Full of Brooklyn pride, I wrote a love letter to Brooklyn for the last issue of my zine Indulgence, which I put out in 2008. “If Brooklyn were not attached to the rest of New York it would still be among the largest cities in the United States. I’ve been living here for six years. That doesn’t make me a local, but it means I have grown to appreciate my borough through all my early-to mid-to late twenties ups and downs. Brooklyn is my immediate reality and my basis of comparison. Brooklyn feels at times just as much like a small town, an industrial landscape, and even, suburban.”

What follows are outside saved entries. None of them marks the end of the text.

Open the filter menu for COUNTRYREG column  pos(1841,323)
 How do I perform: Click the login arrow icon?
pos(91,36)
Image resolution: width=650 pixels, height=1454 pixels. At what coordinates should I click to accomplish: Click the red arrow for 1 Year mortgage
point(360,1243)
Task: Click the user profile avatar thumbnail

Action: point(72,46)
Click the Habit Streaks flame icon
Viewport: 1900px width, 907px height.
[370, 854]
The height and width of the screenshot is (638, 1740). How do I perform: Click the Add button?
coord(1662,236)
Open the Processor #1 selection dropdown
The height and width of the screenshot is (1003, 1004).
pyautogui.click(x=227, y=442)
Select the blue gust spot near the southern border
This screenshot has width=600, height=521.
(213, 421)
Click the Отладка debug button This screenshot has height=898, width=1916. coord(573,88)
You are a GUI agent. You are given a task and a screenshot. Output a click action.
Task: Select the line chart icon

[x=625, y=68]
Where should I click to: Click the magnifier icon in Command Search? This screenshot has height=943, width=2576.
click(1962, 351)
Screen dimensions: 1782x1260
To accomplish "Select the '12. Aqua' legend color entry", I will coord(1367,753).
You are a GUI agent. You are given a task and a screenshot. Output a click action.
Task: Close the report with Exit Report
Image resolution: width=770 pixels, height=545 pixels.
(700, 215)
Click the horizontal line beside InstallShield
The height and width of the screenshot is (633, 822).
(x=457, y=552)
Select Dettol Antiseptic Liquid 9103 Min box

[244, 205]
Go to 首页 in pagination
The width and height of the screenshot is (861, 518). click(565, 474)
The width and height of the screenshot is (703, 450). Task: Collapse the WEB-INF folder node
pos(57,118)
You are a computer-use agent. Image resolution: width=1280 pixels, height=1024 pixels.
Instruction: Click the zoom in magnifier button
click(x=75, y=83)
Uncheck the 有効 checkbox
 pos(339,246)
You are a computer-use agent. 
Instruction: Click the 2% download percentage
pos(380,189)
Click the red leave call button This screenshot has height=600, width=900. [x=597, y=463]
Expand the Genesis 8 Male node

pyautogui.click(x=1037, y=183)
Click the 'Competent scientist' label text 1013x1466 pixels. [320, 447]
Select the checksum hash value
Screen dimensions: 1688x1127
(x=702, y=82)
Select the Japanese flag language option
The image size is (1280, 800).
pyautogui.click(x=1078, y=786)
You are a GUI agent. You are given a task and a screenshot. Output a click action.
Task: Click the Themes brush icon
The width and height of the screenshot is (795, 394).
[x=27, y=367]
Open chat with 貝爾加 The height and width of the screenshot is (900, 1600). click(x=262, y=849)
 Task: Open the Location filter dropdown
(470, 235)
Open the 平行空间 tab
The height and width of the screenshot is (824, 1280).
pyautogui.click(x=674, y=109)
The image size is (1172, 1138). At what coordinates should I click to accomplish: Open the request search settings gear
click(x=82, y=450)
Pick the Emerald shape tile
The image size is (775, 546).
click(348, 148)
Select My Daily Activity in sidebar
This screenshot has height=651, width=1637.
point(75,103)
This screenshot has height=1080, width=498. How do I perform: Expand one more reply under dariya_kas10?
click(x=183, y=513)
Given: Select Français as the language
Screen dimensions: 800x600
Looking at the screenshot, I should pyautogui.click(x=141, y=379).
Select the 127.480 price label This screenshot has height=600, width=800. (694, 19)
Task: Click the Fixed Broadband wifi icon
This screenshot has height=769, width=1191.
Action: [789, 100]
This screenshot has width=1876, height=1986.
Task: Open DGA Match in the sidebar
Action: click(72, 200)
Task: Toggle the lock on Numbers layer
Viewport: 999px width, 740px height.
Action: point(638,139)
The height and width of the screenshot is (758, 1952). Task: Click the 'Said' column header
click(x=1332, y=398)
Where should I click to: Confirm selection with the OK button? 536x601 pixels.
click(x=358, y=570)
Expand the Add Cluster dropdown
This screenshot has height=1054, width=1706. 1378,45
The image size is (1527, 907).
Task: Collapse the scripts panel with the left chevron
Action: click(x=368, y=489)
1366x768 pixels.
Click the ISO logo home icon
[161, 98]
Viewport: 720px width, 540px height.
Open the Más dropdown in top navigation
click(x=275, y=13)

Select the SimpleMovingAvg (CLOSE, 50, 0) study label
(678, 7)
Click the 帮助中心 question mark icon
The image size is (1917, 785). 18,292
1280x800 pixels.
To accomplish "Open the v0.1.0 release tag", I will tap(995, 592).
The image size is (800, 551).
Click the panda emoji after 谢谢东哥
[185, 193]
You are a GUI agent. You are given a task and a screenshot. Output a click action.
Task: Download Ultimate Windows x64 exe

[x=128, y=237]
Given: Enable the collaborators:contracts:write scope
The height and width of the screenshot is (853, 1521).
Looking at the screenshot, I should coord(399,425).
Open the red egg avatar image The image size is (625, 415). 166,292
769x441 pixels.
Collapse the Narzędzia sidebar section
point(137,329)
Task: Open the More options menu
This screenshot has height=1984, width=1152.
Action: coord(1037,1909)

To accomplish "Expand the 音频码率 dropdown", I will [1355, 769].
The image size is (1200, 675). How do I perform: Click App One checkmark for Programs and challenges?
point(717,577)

I think it is E.B. White who describes New York best, so I’m going to leave you with his words. My mother gave me Here is New York for Christmas after I’d been living here for 4 years. I was struck by how this little book, written about New York in the Forites, captures the New York I experience every day.
The opening: “There are roughly three New Yorks. There is, first, the New York of the man or woman who was born there, who takes the city for granted and accepts its size, its turbulence as natural and inevitable. Second, there is the New York of the commuter–the city that is devoured by locusts each day and spat out each night. Third, there is New York of the person who was born somewhere else and came to New York in quest of something. Of these trembling cities the greatest is the last–the city of final destination, the city that is a goal. It is this third city that accounts for New York’s high strung disposition, its poetical deportment, its dedication to the arts, and its incomparable achievements.”
And the closing:
“The city, for the first time in its long history, is destructible. A single flight of planes no bigger than a wedge of geese can quickly end this island fantasy, burn the towers, crumble the bridges, turn the underground passages into lethal chambers, cremate the millions. The intimation of mortality is part of New York now; in the sounds of jets overhead, in the black headlines of the latest editions.
All dwellers in cities must live with the stubborn fact of annihilation; in New York the fact is somewhat more concentrated because of the concentration of the city itself, and because, of all targets, New York has a certain clear priority. In the mind of whatever perverted dreamer might loose the lightning, New York must hold a steady, irresistible charm.”